* _TASK TO CARRY OUT_: Find the line containing "12.+13.09. München (21, 1880)" in the entries below. Reproduce that line and each one after it to the end, exactly, with no other lines.
──────────
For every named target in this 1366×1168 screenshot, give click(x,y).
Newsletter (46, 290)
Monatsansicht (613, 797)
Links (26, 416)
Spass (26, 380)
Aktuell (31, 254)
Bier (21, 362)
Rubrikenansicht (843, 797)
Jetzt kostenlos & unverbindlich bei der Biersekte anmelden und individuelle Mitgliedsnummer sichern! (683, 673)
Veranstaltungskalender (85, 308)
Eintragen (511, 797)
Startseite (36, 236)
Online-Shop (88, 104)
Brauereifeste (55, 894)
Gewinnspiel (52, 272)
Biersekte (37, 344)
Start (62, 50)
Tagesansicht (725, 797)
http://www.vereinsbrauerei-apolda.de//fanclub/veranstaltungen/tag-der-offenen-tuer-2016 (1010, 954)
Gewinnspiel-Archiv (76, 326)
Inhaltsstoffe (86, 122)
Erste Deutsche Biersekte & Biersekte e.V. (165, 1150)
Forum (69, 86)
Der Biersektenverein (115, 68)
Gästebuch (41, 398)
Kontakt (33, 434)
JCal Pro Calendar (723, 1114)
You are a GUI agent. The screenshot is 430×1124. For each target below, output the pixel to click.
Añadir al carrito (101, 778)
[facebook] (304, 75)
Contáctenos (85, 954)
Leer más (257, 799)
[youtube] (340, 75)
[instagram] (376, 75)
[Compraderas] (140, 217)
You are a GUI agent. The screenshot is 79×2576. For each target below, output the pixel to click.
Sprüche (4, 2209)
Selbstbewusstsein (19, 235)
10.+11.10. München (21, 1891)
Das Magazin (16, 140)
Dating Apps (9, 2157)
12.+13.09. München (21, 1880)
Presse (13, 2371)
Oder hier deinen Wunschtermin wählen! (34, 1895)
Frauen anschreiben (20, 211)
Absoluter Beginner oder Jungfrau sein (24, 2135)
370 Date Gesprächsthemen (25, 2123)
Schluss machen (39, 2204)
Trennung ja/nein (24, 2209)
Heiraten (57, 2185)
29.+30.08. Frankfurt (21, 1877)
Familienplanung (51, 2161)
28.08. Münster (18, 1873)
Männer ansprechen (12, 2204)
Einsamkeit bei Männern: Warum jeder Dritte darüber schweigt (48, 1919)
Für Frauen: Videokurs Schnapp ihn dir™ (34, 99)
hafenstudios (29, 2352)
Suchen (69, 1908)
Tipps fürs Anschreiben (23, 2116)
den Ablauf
──────────
* _EXPECTED OUTPUT_:
12.+13.09. München (21, 1880)
Presse (13, 2371)
Oder hier deinen Wunschtermin wählen! (34, 1895)
Frauen anschreiben (20, 211)
Absoluter Beginner oder Jungfrau sein (24, 2135)
370 Date Gesprächsthemen (25, 2123)
Schluss machen (39, 2204)
Trennung ja/nein (24, 2209)
Heiraten (57, 2185)
29.+30.08. Frankfurt (21, 1877)
Familienplanung (51, 2161)
28.08. Münster (18, 1873)
Männer ansprechen (12, 2204)
Einsamkeit bei Männern: Warum jeder Dritte darüber schweigt (48, 1919)
Für Frauen: Videokurs Schnapp ihn dir™ (34, 99)
hafenstudios (29, 2352)
Suchen (69, 1908)
Tipps fürs Anschreiben (23, 2116)
den Ablauf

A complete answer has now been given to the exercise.